Koolhydraten
Koolhydraten zijn onze belangrijkste bron van energie. Koolhydraten zijn altijd plantaardig, want de basis voor koolhydraten is glucose. Alleen planten kunnen glucose maken, namelijk door het proces fotosynthese!
Koolhydraatrijk eten is bijvoorbeeld brood, pasta, rijst, aardappel of suiker. Koolhydraten zijn er eigenlijk meer om je te "vullen" en energie te geven. De energie die je uit die koolhydraten haalt, dient als brandstof. Soms gebruikt je lichaam het in plaats van eiwitten om je lichaam op te bouwen, maar dat is wel iets lastiger. En als je helemaal niet beweegt of sport, maar je eet wel veel koolhydraten, dan zet je lichaam het om in vet en slaat het op onder je huid!

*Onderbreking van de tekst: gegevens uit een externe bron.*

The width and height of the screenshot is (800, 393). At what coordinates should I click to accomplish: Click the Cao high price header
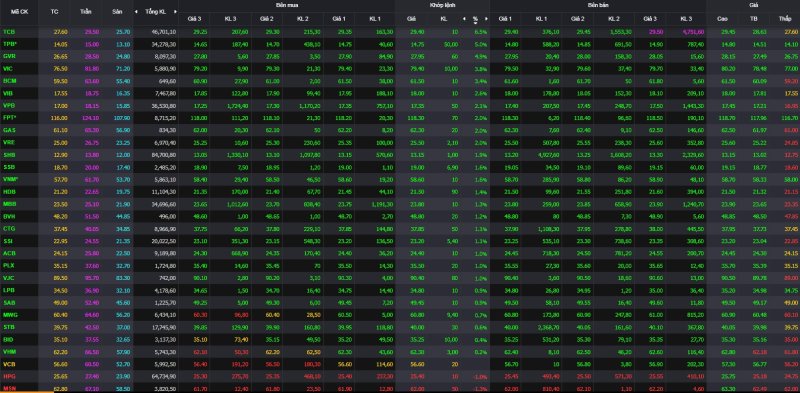(722, 19)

Planten maken glucose. Die glucose wordt echter niet altijd op dezelfde manier opgeslagen in de plant. Soms zit de glucose in een vrucht (daarom is het zoet). Glucose komt dicht bij wat wij suiker of druivensuiker noemen. Gucose is de meest simpele vorm van een koolhydraat en noem je een monosaccharide. Dit betekent dat de suikers uit één molecuul bestaan (monosachariden). Mono betekent één, sacaharide is de naam van het suiker molecuul, dus een suiker molecuul. Dit zijn koolhydraten die makkelijke op te nemen zijn door het lichaam en noemen we daarom ook wel snelle koolhydraten.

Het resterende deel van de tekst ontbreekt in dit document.